Friday, November 2, 2012

Voting against the Tea Party

I will vote for Obama because I wouldn't be able to figure out which Pretend-Romney to vote for.

Which will people vote for when the vote for Romney?  The Romney that pretended to be a Tea Party Right Wing extremist when he was campaigning to win the nomination?  Or for the the Romney who is pretending to be a Massachusetts Moderate?  

I don't say these things with venom or disdain for Romney, in fact, I can admire his guile to some degree.  Once the debates started he did a better job of running as Obama than Obama did running as himself. But why vote for the empty suit whose top qualification is that he knows how to pretend to be whatever his research tells him voters want him to be?

The key question is how he would govern.  I expect he would be the pawn of his fears, that is, he would be a tool of the extremes of the Republican Party, and I do fear the extremes of the Republican Party - Bush's domineering foreign policy, Ryan's libertarian domestic agenda, the Social Conservative's social agenda.  All of which I do regard with venom and disdain.

Voting against Romney is the only way I can vote against the Tea Party, the Evangelicals, and the Libertarians.  
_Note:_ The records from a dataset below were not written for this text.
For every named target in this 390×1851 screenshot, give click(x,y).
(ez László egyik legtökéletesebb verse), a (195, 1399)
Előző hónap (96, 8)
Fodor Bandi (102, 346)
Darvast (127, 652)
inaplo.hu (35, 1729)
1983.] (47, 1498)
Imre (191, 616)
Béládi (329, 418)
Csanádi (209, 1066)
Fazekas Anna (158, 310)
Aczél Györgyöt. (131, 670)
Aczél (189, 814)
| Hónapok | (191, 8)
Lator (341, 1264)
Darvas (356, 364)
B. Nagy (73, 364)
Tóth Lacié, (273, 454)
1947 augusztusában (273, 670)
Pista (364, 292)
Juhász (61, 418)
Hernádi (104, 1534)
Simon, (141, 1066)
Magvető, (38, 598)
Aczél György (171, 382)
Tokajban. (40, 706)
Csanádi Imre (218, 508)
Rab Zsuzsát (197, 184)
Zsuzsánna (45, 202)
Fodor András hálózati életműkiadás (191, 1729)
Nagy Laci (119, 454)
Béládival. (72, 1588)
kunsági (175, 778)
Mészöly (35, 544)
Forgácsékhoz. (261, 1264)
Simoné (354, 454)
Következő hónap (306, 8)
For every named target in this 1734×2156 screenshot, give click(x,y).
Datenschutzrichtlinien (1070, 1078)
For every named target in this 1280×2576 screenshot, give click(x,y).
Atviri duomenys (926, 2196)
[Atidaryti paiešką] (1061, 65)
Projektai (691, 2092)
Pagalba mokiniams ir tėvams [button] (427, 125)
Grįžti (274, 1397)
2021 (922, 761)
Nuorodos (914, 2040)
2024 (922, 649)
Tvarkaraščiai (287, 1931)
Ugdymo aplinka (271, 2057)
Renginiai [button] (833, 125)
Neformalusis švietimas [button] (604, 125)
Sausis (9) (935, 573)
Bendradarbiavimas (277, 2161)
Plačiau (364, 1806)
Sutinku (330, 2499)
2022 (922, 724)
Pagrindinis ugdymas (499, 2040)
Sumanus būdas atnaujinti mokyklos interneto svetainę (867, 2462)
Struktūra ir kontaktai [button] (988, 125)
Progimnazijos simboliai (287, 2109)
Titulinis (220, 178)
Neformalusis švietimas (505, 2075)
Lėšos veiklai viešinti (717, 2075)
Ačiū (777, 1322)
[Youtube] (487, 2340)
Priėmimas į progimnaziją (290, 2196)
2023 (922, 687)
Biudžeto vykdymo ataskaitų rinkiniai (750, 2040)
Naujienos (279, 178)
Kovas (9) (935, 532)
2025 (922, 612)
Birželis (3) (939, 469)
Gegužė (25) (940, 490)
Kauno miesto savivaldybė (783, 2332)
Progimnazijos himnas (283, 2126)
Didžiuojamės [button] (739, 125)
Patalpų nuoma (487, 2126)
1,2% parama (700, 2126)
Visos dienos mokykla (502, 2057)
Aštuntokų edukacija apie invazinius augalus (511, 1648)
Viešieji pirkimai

I wish I were more enthused about Obama, but I think he has been a pretty good president overall.  I think his foreign policy has been quite good: Osama is dead, the country has not had a major attack, the status of the country has improved, our defenses are good, our diplomacy is doing OK, the Arab Awakening has not drawn us into yet another misguided fruitless civil war, we are approaching the world in a cautious, thoughtful, principled way.  It seems good enough to me.

I think he did an adequate job of keeping the country from plunging into a second Great Depression, and the problem with the economy is a structural one, not a government one, as far as I can tell.  

Obamacare was pretty disgusting to witness being formed, but in the end, I think it is good that health care has expanded dramatically to cover most people, that people cannot be dumped by their insurance companies for pre-existing conditions or because they become too expensive to cover, and the only way that can be accomplished and still keep health care in the private sector is to put everyone in the pool of the insured, i.e.the individual mandate.

I have always been a liberal on social issues and fully support a woman's right to choose whether to have a child, and don't see where it is the government's business whether or not same sex people want to marry, think that women should have the government keep its nose out of their reproductive health and issues, and think that racism still needs some prodding from both law and societal change to continue to die its long awaited death.

My hope is that Obama is re-elected.  But what I really care about is that the Tea Party, Libertarian, and Evangelical extremes of the Republican Party lose resoundingly during this election cycle.  It is time for the Rigid Right to shatter on the rocks of the reality of public opinion and election failures.

It is time for the Republican Party to be free of the death grip of their extremists.  It would be so nice to get a reasonable Republican Party back which is more interested in governing the country rather than converting it to their fanatical vision of utopia.